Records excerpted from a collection
=-=-=-=-=

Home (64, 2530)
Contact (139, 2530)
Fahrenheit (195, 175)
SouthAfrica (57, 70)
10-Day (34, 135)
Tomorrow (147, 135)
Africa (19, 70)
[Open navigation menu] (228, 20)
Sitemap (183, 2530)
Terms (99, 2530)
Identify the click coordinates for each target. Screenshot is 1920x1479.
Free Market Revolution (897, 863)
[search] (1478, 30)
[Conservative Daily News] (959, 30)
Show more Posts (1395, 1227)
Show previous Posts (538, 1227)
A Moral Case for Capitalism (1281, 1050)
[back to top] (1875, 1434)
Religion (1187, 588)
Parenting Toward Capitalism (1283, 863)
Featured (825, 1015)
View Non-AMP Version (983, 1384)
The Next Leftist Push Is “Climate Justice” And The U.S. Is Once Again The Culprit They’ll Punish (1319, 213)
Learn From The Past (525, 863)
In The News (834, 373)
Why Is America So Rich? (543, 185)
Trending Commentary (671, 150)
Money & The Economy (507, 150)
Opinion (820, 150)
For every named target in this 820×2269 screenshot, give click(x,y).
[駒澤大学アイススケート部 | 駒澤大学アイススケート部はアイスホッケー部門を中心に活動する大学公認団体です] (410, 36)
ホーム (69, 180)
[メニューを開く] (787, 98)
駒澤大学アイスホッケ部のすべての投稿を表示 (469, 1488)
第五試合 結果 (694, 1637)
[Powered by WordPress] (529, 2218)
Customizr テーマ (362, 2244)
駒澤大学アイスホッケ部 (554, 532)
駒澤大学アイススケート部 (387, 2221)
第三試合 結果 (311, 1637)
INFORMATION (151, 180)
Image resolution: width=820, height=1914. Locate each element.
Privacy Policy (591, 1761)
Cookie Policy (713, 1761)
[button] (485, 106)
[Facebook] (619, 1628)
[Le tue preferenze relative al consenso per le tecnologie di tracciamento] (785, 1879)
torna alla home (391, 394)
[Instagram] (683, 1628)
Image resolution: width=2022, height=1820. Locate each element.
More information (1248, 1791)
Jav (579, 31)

=-=-=-=-=

REQUIREMENT:
Every record above is to be transcribed exactly.

EXERCISE OUTPUT:
Home (64, 2530)
Contact (139, 2530)
Fahrenheit (195, 175)
SouthAfrica (57, 70)
10-Day (34, 135)
Tomorrow (147, 135)
Africa (19, 70)
[Open navigation menu] (228, 20)
Sitemap (183, 2530)
Terms (99, 2530)
Identify the click coordinates for each target. Screenshot is 1920x1479.
Free Market Revolution (897, 863)
[search] (1478, 30)
[Conservative Daily News] (959, 30)
Show more Posts (1395, 1227)
Show previous Posts (538, 1227)
A Moral Case for Capitalism (1281, 1050)
[back to top] (1875, 1434)
Religion (1187, 588)
Parenting Toward Capitalism (1283, 863)
Featured (825, 1015)
View Non-AMP Version (983, 1384)
The Next Leftist Push Is “Climate Justice” And The U.S. Is Once Again The Culprit They’ll Punish (1319, 213)
Learn From The Past (525, 863)
In The News (834, 373)
Why Is America So Rich? (543, 185)
Trending Commentary (671, 150)
Money & The Economy (507, 150)
Opinion (820, 150)
For every named target in this 820×2269 screenshot, give click(x,y).
[駒澤大学アイススケート部 | 駒澤大学アイススケート部はアイスホッケー部門を中心に活動する大学公認団体です] (410, 36)
ホーム (69, 180)
[メニューを開く] (787, 98)
駒澤大学アイスホッケ部のすべての投稿を表示 (469, 1488)
第五試合 結果 (694, 1637)
[Powered by WordPress] (529, 2218)
Customizr テーマ (362, 2244)
駒澤大学アイスホッケ部 (554, 532)
駒澤大学アイススケート部 (387, 2221)
第三試合 結果 (311, 1637)
INFORMATION (151, 180)
Image resolution: width=820, height=1914. Locate each element.
Privacy Policy (591, 1761)
Cookie Policy (713, 1761)
[button] (485, 106)
[Facebook] (619, 1628)
[Le tue preferenze relative al consenso per le tecnologie di tracciamento] (785, 1879)
torna alla home (391, 394)
[Instagram] (683, 1628)
Image resolution: width=2022, height=1820. Locate each element.
More information (1248, 1791)
Jav (579, 31)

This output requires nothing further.